> [Selected excerpt]:
= = = = = = =
If I didn’t mention it before, I am a Novice, so beware. :slight_smile:

I played with the fuel pump junk a little last night and came up with something that works a little different. I think it’s all covered in the comments…

// Fuel pump control 
    // engine running/oil pressure switch closed = FPenable pin grounded, FPstate=LOW
    // engine stopped/oil pressure switch open = FPenable pin open circuit, FPstate=HIGH
  int FPcontrol = map(TPSvalue, 0,523,76,255); //76 is about 30% for minimum pump speed
  FPstate = digitalRead(FPenable);
  if (FPstate == HIGH)  {
      analogWrite (FPoutput,0);
      }
  else if (MAPvalue >= 243)  {  // about 0 PSI
      analogWrite (FPoutput,255);
      }
  else if (TPSvalue >= 508)  {  // about 50% throttle
      analogWrite (FPoutput,255);
      }
  else  {  // otherwise, pump speed is proportional to throttle position
      analogWrite (FPoutput,FPcontrol);
      }

edit: changed teh second if to an else if… I SWEAR it worked right without it, and then suddenly it didn’t (ungrounding the FPenable pin would no longer turn off the pump). Tore it all apart and changed everything, still wouldn’t work, then I pasted back in the original code and added the ‘else’ and it went back to working like it did before. Honestly!
= = = = = = =
Excerpts from a dataset:
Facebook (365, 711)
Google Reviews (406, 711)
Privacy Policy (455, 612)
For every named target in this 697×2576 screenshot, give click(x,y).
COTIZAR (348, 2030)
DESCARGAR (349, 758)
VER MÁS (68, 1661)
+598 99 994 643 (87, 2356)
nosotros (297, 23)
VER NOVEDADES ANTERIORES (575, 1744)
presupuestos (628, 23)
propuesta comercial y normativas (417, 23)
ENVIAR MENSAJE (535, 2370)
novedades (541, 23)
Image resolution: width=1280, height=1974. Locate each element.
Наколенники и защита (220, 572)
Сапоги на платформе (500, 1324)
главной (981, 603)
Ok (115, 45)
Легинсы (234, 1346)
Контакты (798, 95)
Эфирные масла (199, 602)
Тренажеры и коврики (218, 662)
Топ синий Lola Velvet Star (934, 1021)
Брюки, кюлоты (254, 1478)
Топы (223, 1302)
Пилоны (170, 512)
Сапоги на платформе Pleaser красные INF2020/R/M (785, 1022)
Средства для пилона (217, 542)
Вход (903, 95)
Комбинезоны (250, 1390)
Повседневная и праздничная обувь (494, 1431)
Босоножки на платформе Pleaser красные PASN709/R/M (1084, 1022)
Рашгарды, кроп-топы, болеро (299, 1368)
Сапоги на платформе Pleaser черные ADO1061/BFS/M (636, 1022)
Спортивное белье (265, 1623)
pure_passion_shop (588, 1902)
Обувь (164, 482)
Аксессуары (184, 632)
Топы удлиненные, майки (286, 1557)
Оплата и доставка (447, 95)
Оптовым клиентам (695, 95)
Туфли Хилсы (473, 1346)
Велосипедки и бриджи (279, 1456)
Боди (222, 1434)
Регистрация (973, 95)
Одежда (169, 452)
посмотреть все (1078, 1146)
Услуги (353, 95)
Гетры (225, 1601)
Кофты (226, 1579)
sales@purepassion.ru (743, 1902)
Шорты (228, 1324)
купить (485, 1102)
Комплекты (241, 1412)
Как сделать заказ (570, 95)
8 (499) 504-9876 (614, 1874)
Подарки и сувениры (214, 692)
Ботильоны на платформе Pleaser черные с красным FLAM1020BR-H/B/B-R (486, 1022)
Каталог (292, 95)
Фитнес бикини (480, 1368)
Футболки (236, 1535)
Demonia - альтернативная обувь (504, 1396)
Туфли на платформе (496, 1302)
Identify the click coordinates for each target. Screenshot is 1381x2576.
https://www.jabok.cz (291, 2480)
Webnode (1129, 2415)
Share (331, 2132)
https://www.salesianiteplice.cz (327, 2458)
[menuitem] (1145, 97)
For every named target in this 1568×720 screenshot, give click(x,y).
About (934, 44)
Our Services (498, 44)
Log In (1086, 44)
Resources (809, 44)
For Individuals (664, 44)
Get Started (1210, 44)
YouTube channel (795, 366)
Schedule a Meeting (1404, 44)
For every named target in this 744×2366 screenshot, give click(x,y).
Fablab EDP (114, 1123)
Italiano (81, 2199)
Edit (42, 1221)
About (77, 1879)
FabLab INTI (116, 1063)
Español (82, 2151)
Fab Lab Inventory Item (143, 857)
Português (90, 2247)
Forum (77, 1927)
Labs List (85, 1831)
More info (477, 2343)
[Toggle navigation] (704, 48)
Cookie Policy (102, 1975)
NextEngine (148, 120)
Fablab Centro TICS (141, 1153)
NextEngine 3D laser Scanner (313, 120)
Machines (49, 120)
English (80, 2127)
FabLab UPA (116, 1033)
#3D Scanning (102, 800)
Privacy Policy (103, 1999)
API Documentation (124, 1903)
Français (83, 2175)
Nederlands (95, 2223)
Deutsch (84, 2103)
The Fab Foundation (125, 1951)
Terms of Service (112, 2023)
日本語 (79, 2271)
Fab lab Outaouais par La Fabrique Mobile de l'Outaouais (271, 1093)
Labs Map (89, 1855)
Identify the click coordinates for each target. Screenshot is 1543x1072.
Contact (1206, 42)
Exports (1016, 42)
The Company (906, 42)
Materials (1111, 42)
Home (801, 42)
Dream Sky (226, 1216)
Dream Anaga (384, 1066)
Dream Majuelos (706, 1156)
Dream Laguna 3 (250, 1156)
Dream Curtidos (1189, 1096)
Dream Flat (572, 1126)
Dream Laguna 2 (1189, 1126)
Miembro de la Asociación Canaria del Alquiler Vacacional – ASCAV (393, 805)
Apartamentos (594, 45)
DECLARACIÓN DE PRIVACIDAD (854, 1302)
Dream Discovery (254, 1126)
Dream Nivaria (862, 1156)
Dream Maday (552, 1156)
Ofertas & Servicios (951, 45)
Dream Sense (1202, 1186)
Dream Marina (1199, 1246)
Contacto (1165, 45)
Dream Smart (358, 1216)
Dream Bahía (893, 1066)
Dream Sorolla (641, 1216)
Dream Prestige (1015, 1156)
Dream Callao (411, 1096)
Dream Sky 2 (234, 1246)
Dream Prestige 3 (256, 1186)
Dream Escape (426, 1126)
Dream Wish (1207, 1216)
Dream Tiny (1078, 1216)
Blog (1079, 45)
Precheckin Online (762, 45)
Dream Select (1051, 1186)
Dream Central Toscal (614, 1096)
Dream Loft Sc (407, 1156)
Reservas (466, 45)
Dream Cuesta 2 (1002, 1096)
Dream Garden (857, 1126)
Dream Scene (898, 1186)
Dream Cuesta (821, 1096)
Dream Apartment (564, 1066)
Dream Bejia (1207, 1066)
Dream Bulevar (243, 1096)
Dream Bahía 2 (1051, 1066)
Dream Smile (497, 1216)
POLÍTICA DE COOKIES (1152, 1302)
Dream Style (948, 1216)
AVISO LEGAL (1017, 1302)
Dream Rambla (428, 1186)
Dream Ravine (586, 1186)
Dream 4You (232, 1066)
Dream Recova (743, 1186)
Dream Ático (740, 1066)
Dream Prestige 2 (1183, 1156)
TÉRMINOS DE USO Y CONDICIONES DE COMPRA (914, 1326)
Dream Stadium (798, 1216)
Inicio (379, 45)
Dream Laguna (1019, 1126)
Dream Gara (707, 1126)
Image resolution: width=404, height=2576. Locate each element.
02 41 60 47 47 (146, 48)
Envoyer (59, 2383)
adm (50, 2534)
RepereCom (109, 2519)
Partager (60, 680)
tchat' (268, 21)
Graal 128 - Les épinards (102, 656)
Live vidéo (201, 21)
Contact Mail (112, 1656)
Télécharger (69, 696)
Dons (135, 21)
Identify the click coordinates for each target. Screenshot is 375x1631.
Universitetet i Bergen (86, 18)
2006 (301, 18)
= = = = = = =
> [Tasks for this exercise]:
[A] According to the code comment in the fuel pump post, what does the value 76 correspond to?
[B] Rewrite the stretch of the fuel pump post from "edit: changed teh" through "did before. Honestly!", changing "FPenable pin" to "enable pin".

> [List of answers]:
[A] About 30% for minimum pump speed.

[B]
edit: changed teh second if to an else if… I SWEAR it worked right without it, and then suddenly it didn’t (ungrounding the enable pin would no longer turn off the pump). Tore it all apart and changed everything, still wouldn’t work, then I pasted back in the original code and added the ‘else’ and it went back to working like it did before. Honestly!